И церкви, и насыпи братских могил.

П р и п е в: Здравствуй, Отечество...

История наша — страда и отрада,

В ней кровно повенчаны право и долг,

Но если Россия и в чем виновата,

То пусть ее судит один только Бог.

П р и п е в: Здравствуй, Отечество...

Я встал, облегченно вздохнул, перекрестился на закат и со счастливым чувством исполненного долга поехал домой.

В троллейбусе я блаженно подремывал и рисовал в своем воображении такую благостную картину. Посылаю я слова своего гимна в комиссию, а через несколько дней в моей квартире раздается звонок: “Станислав Юрьевич! Вас просит приехать в Кремль президент Владимир Владимирович Путин”. За мной присылают какую-то роскошную машину с сопровождением, я сажусь в нее, скромно одетый — в свитере, в джинсах, словом, в той самой одежке, в какой гимн писал. Мы въезжаем через Спасские ворота в Кремль, меня вводят в президентские покои, разукрашенные кистью моего друга Ильи Сергеевича Глазунова. Через распахивающиеся двери провожают к кабинету Путина, который своей легкой извилистой походкой идет мне навстречу, улыбается тонкой улыбкой, приглашает к столу. Мы садимся, и он спрашивает: “Расскажите, Станислав Юрьевич, как Вам удалось за такое короткое время сочинить такой вдохновенный текст?” Я рассказываю ему, как это вышло, и он в завершении разговора, дружелюбно глядя на меня, говорит слова, которые сказала императрица Екатерина Великая Маше Мироновой из “Капитанской дочки”: “Да, славная история”... И добавляет: “А какое бы Вы вознаграждение хотели, Станислав Юрьевич, за эту работу?..” И тут я, как кузнец Вакула из “Ночи перед Рождеством”, попрошу у него чего-нибудь самое что ни на есть простое.

— Дорогой В. В.! — скажу я ему... — Два Ваших мерзких министра — Швыдкой и Лесин — распорядились выдать воспомоществование журналам, с которыми конкурирует “Наш современник”, — “Новому миру”, “Знамени”, “Октябрю” — по два с половиной миллиона рублей на год. Соблаговолите, чтобы и “Нашему современнику” была оказана помощь в тех же размерах. Я тогда хоть Распутину и Белову приличные гонорары смогу заплатить.

Владимир Владимирович стеснительно улыбнется и скажет: “Ну какие пустяки, считайте, что дело решенное”.
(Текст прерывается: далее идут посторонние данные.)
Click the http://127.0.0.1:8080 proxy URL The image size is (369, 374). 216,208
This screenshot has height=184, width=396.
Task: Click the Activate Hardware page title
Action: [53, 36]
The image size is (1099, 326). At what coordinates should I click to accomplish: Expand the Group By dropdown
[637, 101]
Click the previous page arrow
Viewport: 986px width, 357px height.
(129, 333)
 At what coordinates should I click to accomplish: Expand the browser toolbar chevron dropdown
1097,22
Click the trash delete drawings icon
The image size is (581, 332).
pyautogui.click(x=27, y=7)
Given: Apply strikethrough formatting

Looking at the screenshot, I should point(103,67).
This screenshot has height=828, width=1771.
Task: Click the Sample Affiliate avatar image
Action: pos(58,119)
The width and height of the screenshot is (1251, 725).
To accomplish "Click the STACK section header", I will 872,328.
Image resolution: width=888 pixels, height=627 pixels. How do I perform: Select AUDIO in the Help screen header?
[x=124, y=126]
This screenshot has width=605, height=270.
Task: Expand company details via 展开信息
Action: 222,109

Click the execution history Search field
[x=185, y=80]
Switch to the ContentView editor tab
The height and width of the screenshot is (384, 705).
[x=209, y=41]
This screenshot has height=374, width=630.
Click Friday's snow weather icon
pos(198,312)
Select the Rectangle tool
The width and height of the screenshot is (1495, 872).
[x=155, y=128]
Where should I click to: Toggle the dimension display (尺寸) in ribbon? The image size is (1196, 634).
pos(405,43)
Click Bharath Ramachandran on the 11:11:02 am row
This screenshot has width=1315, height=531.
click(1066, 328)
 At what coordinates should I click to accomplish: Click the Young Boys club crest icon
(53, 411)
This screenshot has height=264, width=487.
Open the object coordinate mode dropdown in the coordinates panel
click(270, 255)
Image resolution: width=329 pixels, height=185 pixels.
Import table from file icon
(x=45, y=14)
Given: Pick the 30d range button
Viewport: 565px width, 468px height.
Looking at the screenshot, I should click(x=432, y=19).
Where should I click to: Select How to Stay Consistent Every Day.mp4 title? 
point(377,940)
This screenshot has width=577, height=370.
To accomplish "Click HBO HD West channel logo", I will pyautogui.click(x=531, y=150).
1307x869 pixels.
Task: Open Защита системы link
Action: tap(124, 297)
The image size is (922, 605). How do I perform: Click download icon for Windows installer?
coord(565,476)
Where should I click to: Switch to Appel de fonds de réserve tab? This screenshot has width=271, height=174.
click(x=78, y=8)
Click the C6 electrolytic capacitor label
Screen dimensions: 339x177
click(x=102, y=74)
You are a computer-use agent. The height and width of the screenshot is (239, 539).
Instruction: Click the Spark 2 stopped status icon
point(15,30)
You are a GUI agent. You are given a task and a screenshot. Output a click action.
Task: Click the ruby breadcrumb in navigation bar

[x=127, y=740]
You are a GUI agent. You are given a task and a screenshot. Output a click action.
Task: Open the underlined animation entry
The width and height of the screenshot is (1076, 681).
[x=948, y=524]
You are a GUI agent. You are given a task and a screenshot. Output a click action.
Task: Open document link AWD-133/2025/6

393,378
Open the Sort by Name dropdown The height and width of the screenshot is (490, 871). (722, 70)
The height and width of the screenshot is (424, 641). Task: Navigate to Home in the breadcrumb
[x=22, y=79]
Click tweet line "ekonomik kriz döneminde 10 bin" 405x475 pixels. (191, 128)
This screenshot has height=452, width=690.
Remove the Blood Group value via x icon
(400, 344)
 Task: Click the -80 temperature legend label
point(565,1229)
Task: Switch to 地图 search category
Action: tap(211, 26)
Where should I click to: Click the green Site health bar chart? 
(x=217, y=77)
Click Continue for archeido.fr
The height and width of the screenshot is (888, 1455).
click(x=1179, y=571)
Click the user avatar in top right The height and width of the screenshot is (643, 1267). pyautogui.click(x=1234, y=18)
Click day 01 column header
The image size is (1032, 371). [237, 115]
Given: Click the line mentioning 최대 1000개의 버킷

— А деньги откуда? — спрошу я. — Ведь Шойгу, небось, все раздал на борьбу с сибирскими холодами?

— Деньги энтевэшные, от Гусинского, — ответит Путин. — Мои ребята все-таки их раскололи! — И увидев, что я несколько обескуражен, тут же утешит меня: — Берите, не стесняйтесь! Деньги — не пахнут!

...Вечером по телевизору я услышал, что комиссия приняла текст гимна на слова Михалкова. Я облегченно вздохнул, что никуда не надо ничего посылать, порадовался, что закончились мои переживания, и чувство у меня было такое, что чем-то помог Сергею Владимировичу, хотя он и не подозревает об этом. Заснул я как никогда легко, спал крепким, безмятежным сном и лишь на мгновение, проснувшись после полуночи, подумал про себя: “Ну ты, загородносадский Руже де Лиль, не пора ли тебе теперь отправляться в твою родную Калугу?”